MMJ Safety First Town Hall Recap

SPJ addresses the safety of solo-tv-reporters on the job

The Society of Professional Journalists’ “MMJ Safety First Town Hall” on Jan 29 was a mix of nuts-and-bolts advice for MMJs braving the field and examining much more significant issues of balancing safety with getting the job done, fostering trust, communication, and compromise.

The Zoom gathering organized by SPJ National and the SPJ Georgia Pro Chapter brought together nearly 130 MMJs, reporters, producers, TV news directors, and photojournalists. The conversation sprang from the case of Tori Yorgey, an MMJ hit by a vehicle while doing a nightside live shot for WSAZ-TV in Charleston, WV. 

“This has gone beyond what happened to her. It’s now part of a bigger discussion,” said moderator and SPJ National President Rebecca Aguilar, a former television reporter. She said her phone had blown up with texts and e-mails from MMJs since Yorgey’s incident.

Aguilar said the town hall discussion aimed to find suggestions to help improve the working conditions of a solo-tv-reporter.

“For the record, I did hear from many MMJs. They love their jobs; they love their stations; they love their managers. They’re respected, they’re heard.” Aguilar told the town hall audience that she also heard from twice as many MMJ’s “who are miserable and feel like puppets without a voice.”

One recommendation panelists had to help MMJs, was to work on building trust and mutual respect between them, news producers, and news managers.

Drew Shenkman, assistant general counsel for CNN, talked about his news organization’s culture of safety and trust and good practices any newsroom can apply whether they send out MMJs or bigger news crews. 

“No-one goes (on a potentially dangerous assignment) unless they want to. That’s a universal rule for us that is imparted at every level of the organization.” Shenkman said no one is retaliated against for turning down an assignment. 

KATV Little Rock News Director Amy Sullivan concentrates on building trust and respect by having the producers go out with MMJs on a story. “It’s so they understand what’s being expected of MMJs. So when they have those unreasonable asks, they understand that when an MMJ says ‘I can’t do this,’ they don’t necessarily have to question their integrity.”

Sullivan said there’s always an advantage when MMJs and producers learn to listen, trust and compromise. “There’s less push back… there’s more of a collaborative effort, like ‘OK ‘can you move to a different location or shoot it from your vehicle” offering a different solution that could keep someone safe.” 

Human Resources consultant Sherry Darden applauded Sullivan’s cross-training that she believes helps employees understand each other. “It’s hard to trust on either end when you don’t know what the other person is going through,” added Darden. 
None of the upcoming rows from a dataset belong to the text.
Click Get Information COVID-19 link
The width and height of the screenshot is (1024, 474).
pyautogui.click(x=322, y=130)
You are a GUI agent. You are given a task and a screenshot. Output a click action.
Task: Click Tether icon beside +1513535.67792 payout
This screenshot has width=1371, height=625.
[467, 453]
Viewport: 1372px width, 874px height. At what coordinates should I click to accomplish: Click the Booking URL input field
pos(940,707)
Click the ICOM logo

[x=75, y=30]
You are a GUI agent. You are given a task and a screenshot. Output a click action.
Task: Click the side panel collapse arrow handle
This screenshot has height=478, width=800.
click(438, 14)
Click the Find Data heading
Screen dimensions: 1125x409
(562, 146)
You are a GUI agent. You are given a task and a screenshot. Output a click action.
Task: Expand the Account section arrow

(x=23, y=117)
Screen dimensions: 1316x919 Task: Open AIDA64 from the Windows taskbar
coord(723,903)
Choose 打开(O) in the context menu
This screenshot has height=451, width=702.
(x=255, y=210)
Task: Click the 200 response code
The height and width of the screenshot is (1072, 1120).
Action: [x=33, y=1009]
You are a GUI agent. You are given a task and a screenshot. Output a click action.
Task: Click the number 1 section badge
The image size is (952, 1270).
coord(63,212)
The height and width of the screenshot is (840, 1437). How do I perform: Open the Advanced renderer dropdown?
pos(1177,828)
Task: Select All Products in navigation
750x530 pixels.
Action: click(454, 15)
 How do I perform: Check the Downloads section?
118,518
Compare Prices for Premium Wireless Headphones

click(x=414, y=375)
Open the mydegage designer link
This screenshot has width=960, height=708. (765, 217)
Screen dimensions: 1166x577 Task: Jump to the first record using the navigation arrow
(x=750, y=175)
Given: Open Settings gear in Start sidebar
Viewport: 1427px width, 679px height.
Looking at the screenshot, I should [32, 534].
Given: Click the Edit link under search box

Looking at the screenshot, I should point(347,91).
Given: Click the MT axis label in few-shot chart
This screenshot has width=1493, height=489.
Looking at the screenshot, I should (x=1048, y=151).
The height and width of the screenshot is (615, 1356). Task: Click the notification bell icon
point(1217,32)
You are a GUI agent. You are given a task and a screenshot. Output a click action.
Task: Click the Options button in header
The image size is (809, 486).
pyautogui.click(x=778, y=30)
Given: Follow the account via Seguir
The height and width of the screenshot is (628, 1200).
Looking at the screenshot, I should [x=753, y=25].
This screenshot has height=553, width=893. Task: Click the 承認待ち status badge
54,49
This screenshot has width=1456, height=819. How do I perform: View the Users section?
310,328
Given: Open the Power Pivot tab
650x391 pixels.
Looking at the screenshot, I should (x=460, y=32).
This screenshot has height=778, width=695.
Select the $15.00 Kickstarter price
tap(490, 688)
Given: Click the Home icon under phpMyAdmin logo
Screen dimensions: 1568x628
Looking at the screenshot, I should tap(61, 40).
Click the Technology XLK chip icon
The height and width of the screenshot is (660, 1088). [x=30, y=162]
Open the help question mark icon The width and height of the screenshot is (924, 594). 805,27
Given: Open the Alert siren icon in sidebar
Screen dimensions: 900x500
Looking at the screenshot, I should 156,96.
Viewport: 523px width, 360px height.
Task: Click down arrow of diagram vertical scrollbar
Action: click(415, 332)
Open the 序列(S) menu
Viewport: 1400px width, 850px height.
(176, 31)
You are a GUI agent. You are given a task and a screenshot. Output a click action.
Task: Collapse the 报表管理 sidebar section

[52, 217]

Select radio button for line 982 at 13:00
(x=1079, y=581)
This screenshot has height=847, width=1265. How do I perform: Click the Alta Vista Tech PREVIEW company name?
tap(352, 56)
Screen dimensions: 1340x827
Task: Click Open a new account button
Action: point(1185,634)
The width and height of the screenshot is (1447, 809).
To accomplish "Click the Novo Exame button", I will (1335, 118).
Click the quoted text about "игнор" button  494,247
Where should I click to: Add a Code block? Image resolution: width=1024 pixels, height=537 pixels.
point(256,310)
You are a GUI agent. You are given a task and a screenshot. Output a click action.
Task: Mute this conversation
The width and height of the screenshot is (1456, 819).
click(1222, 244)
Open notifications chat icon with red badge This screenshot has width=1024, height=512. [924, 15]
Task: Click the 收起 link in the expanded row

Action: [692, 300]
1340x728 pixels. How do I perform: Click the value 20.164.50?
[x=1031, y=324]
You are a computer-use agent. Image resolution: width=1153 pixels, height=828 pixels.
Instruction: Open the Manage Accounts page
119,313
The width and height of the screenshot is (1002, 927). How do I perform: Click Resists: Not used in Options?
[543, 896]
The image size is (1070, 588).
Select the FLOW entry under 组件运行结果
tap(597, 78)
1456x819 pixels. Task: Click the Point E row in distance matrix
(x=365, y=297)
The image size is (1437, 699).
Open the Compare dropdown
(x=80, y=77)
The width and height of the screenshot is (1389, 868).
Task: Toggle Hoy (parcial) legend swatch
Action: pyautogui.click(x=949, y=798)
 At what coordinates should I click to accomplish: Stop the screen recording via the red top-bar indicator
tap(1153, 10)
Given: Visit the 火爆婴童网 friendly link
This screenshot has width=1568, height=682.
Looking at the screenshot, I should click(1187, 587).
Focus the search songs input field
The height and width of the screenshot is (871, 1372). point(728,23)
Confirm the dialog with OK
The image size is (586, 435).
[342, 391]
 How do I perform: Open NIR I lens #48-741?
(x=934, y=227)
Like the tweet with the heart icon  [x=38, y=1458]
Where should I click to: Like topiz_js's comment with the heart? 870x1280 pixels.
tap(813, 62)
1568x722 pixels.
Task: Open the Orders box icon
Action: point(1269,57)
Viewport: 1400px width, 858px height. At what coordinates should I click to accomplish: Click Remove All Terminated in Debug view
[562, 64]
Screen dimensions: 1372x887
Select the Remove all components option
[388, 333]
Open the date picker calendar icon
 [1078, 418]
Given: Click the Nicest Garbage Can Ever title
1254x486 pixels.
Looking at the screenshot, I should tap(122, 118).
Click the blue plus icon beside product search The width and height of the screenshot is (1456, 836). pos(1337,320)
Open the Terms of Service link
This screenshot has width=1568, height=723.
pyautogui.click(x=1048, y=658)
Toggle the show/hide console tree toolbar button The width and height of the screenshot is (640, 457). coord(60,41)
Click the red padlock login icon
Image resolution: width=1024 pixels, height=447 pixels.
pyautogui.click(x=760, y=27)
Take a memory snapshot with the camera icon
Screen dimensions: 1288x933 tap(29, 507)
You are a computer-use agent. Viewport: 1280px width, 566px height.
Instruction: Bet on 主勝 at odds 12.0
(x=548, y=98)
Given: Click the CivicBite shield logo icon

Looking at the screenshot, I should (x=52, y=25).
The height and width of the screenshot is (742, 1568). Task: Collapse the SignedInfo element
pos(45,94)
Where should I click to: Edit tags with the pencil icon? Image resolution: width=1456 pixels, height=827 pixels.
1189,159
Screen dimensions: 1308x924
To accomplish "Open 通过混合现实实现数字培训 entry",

Shamarria Morrison is a reporter and MMJ at WCNC-TV in Charlotte, North Carolina. She recommended solo-tv-reporters advocate for themselves,  particularly in cases where news managers have not established a firm culture of trust and safety. “I think as MMJ’s, we have to put a line on what we will and will not tolerate, and I think that is OK to do.”

Morrison makes sure news directors know what type of MMJ they are getting when they hire her because she makes it known her safety comes first, and there are lines she will not cross. “I deserve to be heard,” said Morrison

Darden also recommended taking a proactive approach when interviewing with a television station. “Ask hypotheticals,” she said. “If I’m going out to do a live shot and it’s 3 a.m., and I’ve already had experience with that neighborhood, and I don’t feel it’s safe, how would you handle that?” If management does not have a good answer, that’s a sign that points towards moving on. 

She also has advice you’ve probably heard before, but bears repeating, “Document, document, document” and give your employment contract a thorough read before you sign it. 

Another issue that management needs to consider is exposing the station to potential litigation and fines when an MMJ is hurt, “When someone gets injured on the job, there’s a financial cost,” noted photojournalist and NPPA media safety educator Chris Post. He said it’s crucial to educate MMJ’s about healthy situational awareness and to provide safety training.

Shenkman is an attorney that CNN crews can call when they need legal advice in the field. He said news managers and producers must listen to a reporter when they feel they are in danger at their location. “Being empathetic to that person on the other side of the IFB is critical in understanding what they need at that moment, because what you need, a really good shot of a fire, is not necessarily what that person needs at that moment.” 

Morrison is at her second TV station as an MMJ, and she believes every solo-tv-reporter needs to take control of their life. ” And at the end of the day, you don’t want to be at a station that doesn’t respect your safety,” said Morrison.

Aguilar wrapped up the town hall by promising the MMJ discussion will continue with a future town hall planned along with the SPJ Georgia chapter. “We need to improve the system and not lose any more great storytellers,” said Aguilar. “Because in the end, who loses out? The public.”